SET EXERCISE:
Output the lines from the one containing "The height and" up to and including the one containing "(x=561, y=752)", reproduced verbatim.

GIVEN ENTRIES:
::::

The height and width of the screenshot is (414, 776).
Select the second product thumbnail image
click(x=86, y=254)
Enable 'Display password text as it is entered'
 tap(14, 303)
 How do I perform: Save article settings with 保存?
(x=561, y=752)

::::

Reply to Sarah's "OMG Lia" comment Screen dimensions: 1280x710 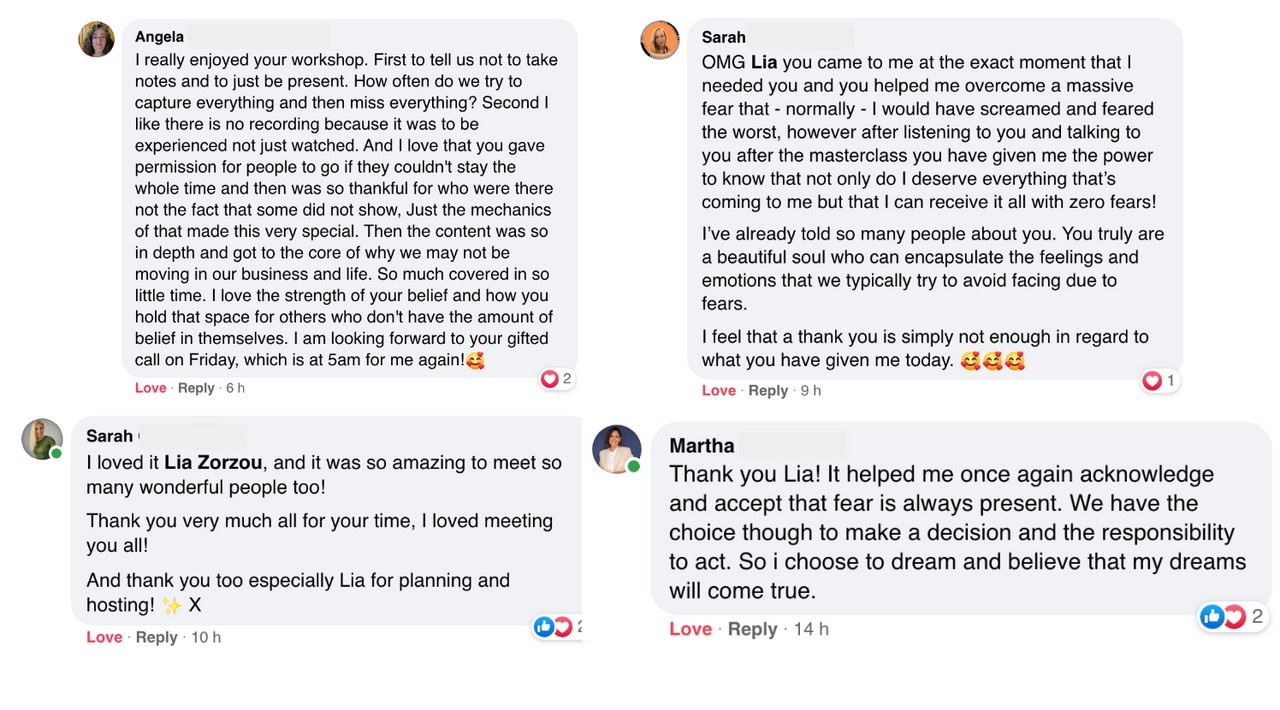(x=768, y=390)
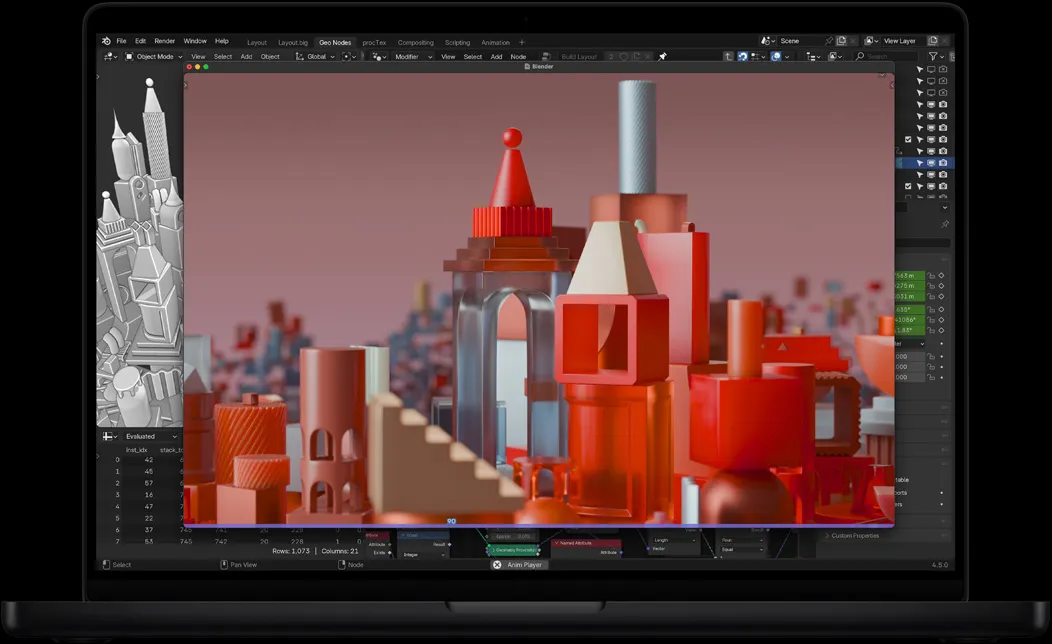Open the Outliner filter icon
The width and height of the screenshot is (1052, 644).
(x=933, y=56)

::::

WORKED SOLUTION:
The height and width of the screenshot is (414, 776).
Select the second product thumbnail image
click(x=86, y=254)
Enable 'Display password text as it is entered'
 tap(14, 303)
 How do I perform: Save article settings with 保存?
(x=561, y=752)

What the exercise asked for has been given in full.